Microfluidics for personalised medicine: from lab on a chip to organ on a chip to micro elastofluidics

Date & Time: Tuesday, December 23, 2025 | 11:00 AM – 12:30 PM VNT
Venue: I207  – DaVinci Meeting Room, I Building, VinUni

About the Talk:

  • Microfluidics is the science and technology of handling and analysing liquid sample in micro- and nanoscale.
  • The main drivers of this technology in the last two decades were lab on a chip (LOC) and organ on a chip (OOC) for point-of-care diagnosis and personalised precision medicine, and more recently, wearable and implantable devices.
  • This talk presents some of his past works in microfluidics to set the context and some recent results in the field of micro elastofluidics, utilising flexibility and elasticity from molecular scale to device scale for personalised medicine.

About the Speaker:

Nam-Trung Nguyen received his Dip-Ing (M. Eng.), Dr. Ing. (Ph. D.) and Dr. Ing. Habil. (professorial qualification) degrees from Chemnitz University of Technology, Germany, in 1993, 1997 and 2004, respectively.
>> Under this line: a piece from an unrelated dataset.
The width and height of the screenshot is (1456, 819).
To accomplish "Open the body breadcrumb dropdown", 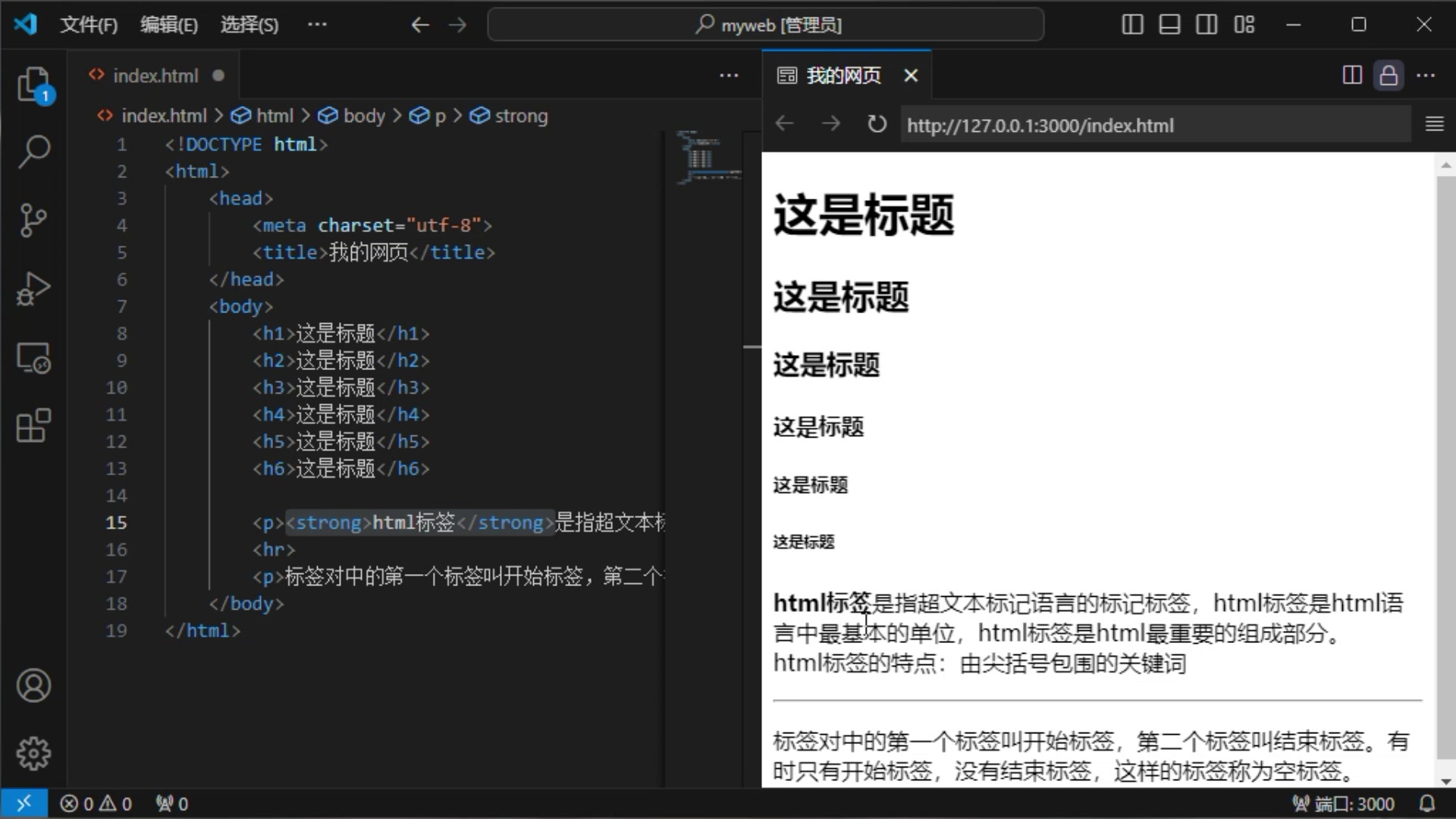I will coord(362,115).
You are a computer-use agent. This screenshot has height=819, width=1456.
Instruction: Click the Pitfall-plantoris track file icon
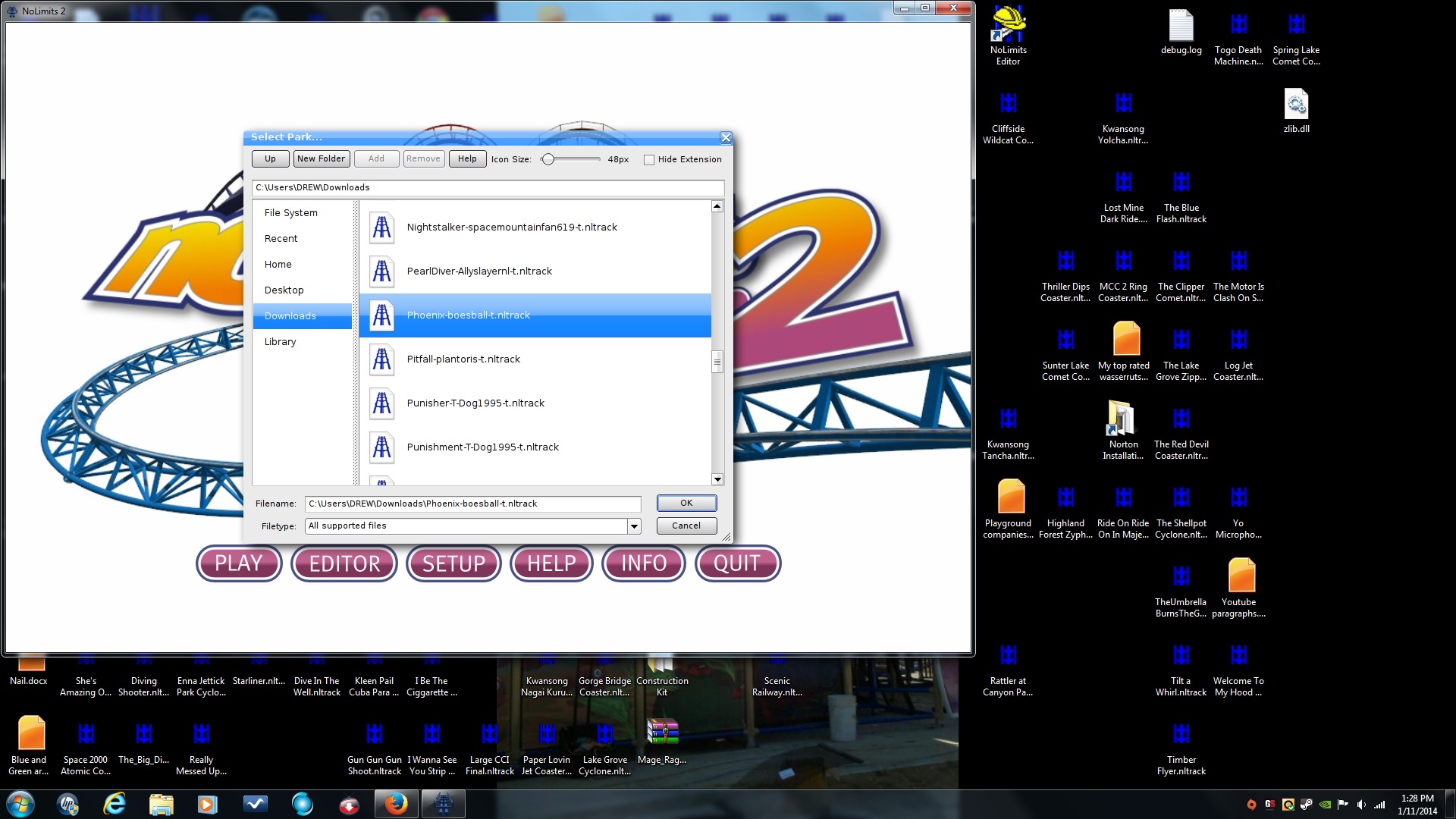(382, 359)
  • From 1992 to 1993, he worked at Robert Bosch GmbH (Germany), developing silicon-based sensors and actuators for automotive applications.
  • From 1997 to 1998, he was a postdoctoral research engineer in the Berkeley Sensor and Actuator Center (University of California at Berkeley, USA), developing the platform technology later known as micro acoustofluidics.
  • From 1999 to 2013, he was a faculty member and director of the clean room facility at Nanyang Technological University, Singapore. From 2013 to 2023, he served a Professor and the Director of Queensland Micro- and Nanotechnology Centre at Griffith University, Australia, growing its annual research income from A$1 M to A$6 M during his tenure.
  • From 2024 to date, he is an Australian Laureate Fellow, holding Australia’s most prestigious five-year A$4 M research award. He has been one the pioneers of the field of microfluidics and currently ranked worldwide as #8 in microfluidics, #2 in nanofluidics (ScholarGPS) and #3448 across all fields (“Stanford list”).
  • From 2020, he has been the Australian research leader in Analytical Chemistry for 5 continuous years. In 2024, he was honoured with Sir George Julius Medal by Engineers Australia.

He has been a fellow of ASME and senior member of IEEE.  His research is focused on microfluidics, nanofluidics, micro- nanomachining, micro/nanoscale science, and instrumentation for biomedical applications. Among the books he has written, the first, second and third editions of the bestseller ‘Fundamentals and Applications of Microfluidics’ were published in 2002, 2006 and 2019, respectively.